A majority of people in the room had used online “Try Ruby”. One attendee commented how amazed they were when HH suddenly hit the scene, mist-like appearing out of nowhere!

Eric Mill shared a number of insights on the technical underpinnings of HH. Eric also gave a pretty amazing demonstration of Hackety Hack after the session. His Boston-based HH demonstration on video is another example of his real-time hackery at work. Impressive stuff and surely worth a watch.

Andrea O. K. Wright discussed Squeak, an open sourced, powerful implementation of SmallTalk. Andrea walked through a demonstration of a simple-to-create object-oriented easy-to-animate drag-and-drop paint program. She showed a neat demonstration of the way that these animatable objects can be created in just a few minutes. (Andrea’s comments resonated nicely with the Avi Bryant’s keynote on SmallTalk and Ruby.)

How did you get started in programming?

We explored how people got started in programming. Many interesting pathways led to RailsConf. A number of attendees recalled a favorite high school teacher. Memorable programming assignments included challenging “outwit the teacher” assignments. The hugely imporant impact of teachers was evident from these long held memories.

Others talked about their programmable calculators, early Apples, and spritely machines from Texas Instruments. A couple of people almost simultaneously talked about the same “crazy” cyber-punk magazine that came with a bundled version of Basic. Neither recalled the name of the publication – so I don’t think it was a MAD Magazine of the digital age–but it seems like it might have deserved a Pulitzer prize for blending narrative and code.

Perhaps the future awaits a serialization of cartoon foxes bundled with Hackety Hack on thumb drives? If the cartoon foxes are busy, perhaps a long-awaited return of Bigelow will lead us forward?

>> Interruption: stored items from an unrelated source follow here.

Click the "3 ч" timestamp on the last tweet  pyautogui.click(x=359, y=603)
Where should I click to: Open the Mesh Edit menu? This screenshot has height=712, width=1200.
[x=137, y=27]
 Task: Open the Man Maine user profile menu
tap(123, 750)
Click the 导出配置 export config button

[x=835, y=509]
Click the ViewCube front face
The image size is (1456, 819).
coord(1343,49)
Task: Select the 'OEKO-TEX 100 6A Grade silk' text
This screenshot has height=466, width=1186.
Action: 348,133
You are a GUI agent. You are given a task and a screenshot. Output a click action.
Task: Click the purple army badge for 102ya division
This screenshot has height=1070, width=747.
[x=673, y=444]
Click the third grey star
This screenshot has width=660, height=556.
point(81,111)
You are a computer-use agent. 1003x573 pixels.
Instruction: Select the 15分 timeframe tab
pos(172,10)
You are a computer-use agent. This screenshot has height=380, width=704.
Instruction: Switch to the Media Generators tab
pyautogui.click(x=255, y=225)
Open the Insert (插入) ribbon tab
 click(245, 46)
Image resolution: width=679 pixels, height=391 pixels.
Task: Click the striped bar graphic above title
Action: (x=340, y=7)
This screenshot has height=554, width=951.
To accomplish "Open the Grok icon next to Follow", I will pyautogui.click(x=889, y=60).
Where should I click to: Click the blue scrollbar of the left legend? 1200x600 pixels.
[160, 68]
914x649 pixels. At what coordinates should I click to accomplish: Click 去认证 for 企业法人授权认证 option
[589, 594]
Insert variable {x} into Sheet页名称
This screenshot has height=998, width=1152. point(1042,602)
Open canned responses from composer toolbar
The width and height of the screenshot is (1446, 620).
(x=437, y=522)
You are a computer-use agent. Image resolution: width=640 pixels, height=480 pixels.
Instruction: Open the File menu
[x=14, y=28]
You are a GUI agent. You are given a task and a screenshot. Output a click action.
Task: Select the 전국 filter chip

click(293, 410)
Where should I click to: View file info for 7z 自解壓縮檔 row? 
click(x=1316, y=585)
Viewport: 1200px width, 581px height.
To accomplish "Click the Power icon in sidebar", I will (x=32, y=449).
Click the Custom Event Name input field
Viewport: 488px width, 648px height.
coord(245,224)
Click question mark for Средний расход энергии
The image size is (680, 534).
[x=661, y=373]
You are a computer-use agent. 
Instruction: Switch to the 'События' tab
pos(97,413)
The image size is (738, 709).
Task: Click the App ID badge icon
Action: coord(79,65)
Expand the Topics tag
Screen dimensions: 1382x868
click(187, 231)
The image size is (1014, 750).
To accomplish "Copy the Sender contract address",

For a few, Logo was an early inspiration – just making a little turtle dance can be a ton of fun they said. A few who told stories of friends who self-identified their programming talent late in life through standardized testing. There seemed also to be some related activities – like Lego Mindstorms – which offered inspiration equally to young girls and boys.

Brainstorming

A number of great ideas arose from the group’s brainstorming. Here are the ones I caught:

  • Get kids to enjoy act of programming
  • A lesson server would be great – a way of distributing lessons to a classroom
  • Pool lesson development efforts and share across schools
  • Is there a central server for posting programs and lessons?
  • Create your own for youngin’s computer science guidelines (they don’t exist now)
  • Establish feature / lesson spectrum across groups: 8 – 12, 12 – 14, 14 and up …
  • Make a personal commitment – and create a mentoring opportunity – with a local school
  • Series of spec driven program projects, which are goal-directed and game-like
  • Create a RubyQuiz for kids;
  • Have kids pair up – one writes a test, and challenges the other to break it
  • Have a central server for posting programs and teaching lessons
  • Is there a home called central.hacketyhack.net?

Tech Questions/Requests

  • What about Linux and Mac? (_why’s ahead of the game on that one)
  • How to create “libraries” for HH? Allowing one-line programs while “hiding” other code?
  • How to create customized tutorials? How to modify/create tutorials? ls or create their own lessons/tutorials

A sub-group of teachers is interested in developing a curriculum with lesson plans – let’s hope that activity self-organizes!

–Brian

why

said on May 23rd 02:04

Ohh, that does it. You’ve laid it all out!

One of my favorite ideas up there is the one about making your own lessons. And beyond that: sharing those on the HH site. All futuristic-like.

I will mention. If you open up the static/tutor.txt, you’ll see that the interactive tutor uses a sort of wiki text. I’ve still got some features to add, but I think I’m going to stick with that, although it will move into a locale folder (English, French, Russian and the like.)

Translations are coming together here.